E. coli navigates chemical gradients by alternating between smooth runs and sudden tumbles — random reorientations that look like failures of coordination. The tumble appears wasteful: the bacterium loses its heading entirely and must start over in a random direction. Smooth steering, gradually adjusting course toward higher concentration, seems like the obvious improvement. Evolution had billions of years to build a smoother navigator and didn't.
Betancourt, Leighton, Emonet, Machta, and Abbott (2026) explain why. They frame navigation as an optimization problem: maximize the speed of climbing a sensory gradient given a fixed rate of information acquisition from the environment. The result is that sudden turns outperform gradual steering when directional information is scarce. With limited sensory bandwidth, the organism cannot measure which direction to steer — it can only measure whether conditions are getting better or worse. Under that constraint, a sharp reorientation after a “worse” signal extracts more value per bit of information than a gradual course correction.
The analysis goes further.

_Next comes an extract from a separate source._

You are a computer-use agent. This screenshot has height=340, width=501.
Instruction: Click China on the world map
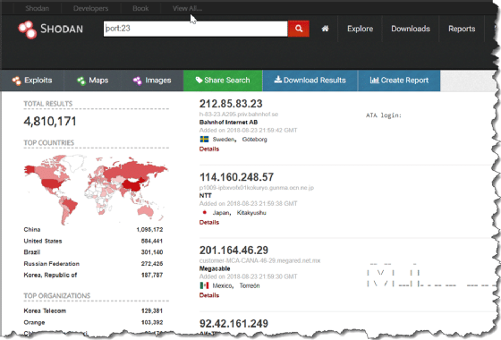[132, 185]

As available information increases, the optimal strategy transitions: from simple reversals to full-angle tumbles to discrete multi-angle reorientation. The number of discrete turn angles is itself optimal — not two, not continuous, but a specific finite number determined by the information rate. The jerky, quantized navigation of real bacteria sits exactly where the theory predicts for their sensory bandwidth.
The general principle: what looks like a crude approximation of smooth behavior can instead be the exact solution to a harder problem than the one assumed. Smooth steering solves the problem of “navigate when you know where to go.” Tumbling solves the problem of “navigate when you barely know anything.” The second problem is harder, its solution looks worse, and it is the one the organism actually faces.